Johann Zarco, LCR Honda, MotoGP, Italian GP, Mugello

There’s only two ways to ride a Honda right now, it seems - you can either be slow, or you can consign yourself to a likely crash.

The only one of its four-man lineup who seems able to balance the two well enough to be a regular victor of the Honda Cup is Zarco.

He did it again in Mugello, and while it might have been a long way even off scoring points, never mind podiums, it all contributes to making the bike better in the long run.

22 Taka Nakagami

Qualified: 23rd Sprint: 16th GP: DNF

Takaaki Nakagami, LCR Honda, MotoGP, Italian GP, Mugello

After a relatively successful Barcelona race last time out, finishing the weekend as top Honda, and with Mugello a circuit where he had recent testing experience, Taka Nakagsami might have expected more this weekend.

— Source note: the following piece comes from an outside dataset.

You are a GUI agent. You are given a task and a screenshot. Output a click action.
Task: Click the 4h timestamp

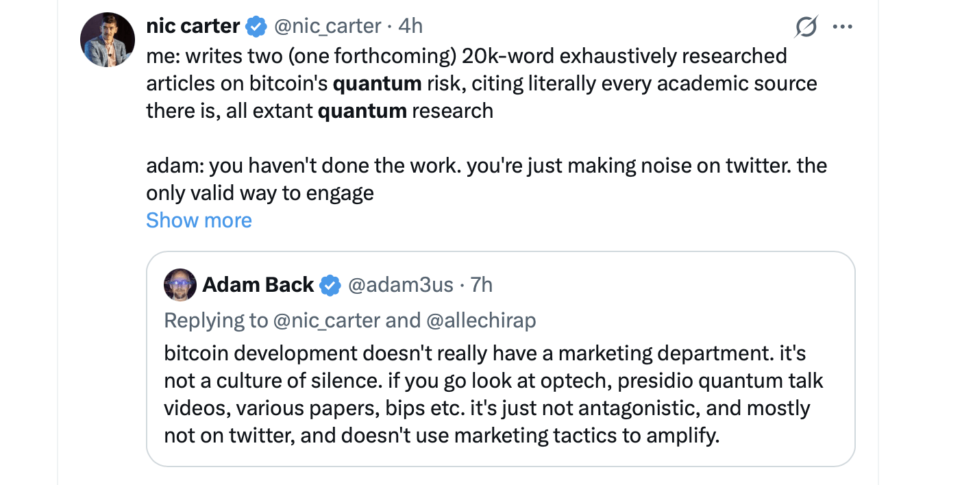tap(411, 25)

However, the end result was instead perhaps more frustration than we’ve ever heard from the Japanese racer as he was left fuming at the bike’s lack of progress and the factory’s lack of new items to try and fix it.

23 Joan Mir

Qualified: 17th Sprint: DNF GP: DNF

Joan Mir, Honda, MotoGP, Italian GP, Mugello

Another double DNF for Joan Mir isn’t what’s going to help improve the diabolical RC213V - but cruising around far from his best isn’t going to do too much either, meaning that he’s stuck in something of a catch-22 right now that there doesn’t seem to be any way out of.

It’s no surprise that he’s questioning his Honda future seeing as he’s very much replaced Marc Marquez as Honda's crash test dummy.

24 Luca Marini

Qualified: 24th Sprint: 19th GP: 20th

Luca Marini, Honda, MotoGP, Italian GP, Mugello

The best way to understand Luca Marini’s results of late is to consider them from a different perspective.

He’s essentially no longer a MotoGP racer but rather a permanent test rider, someone whose job is to log laps. It’s a dirty job, but it’s one that someone has to do right now if there’s any hope that the Honda is going to get any better in the foreseeable future.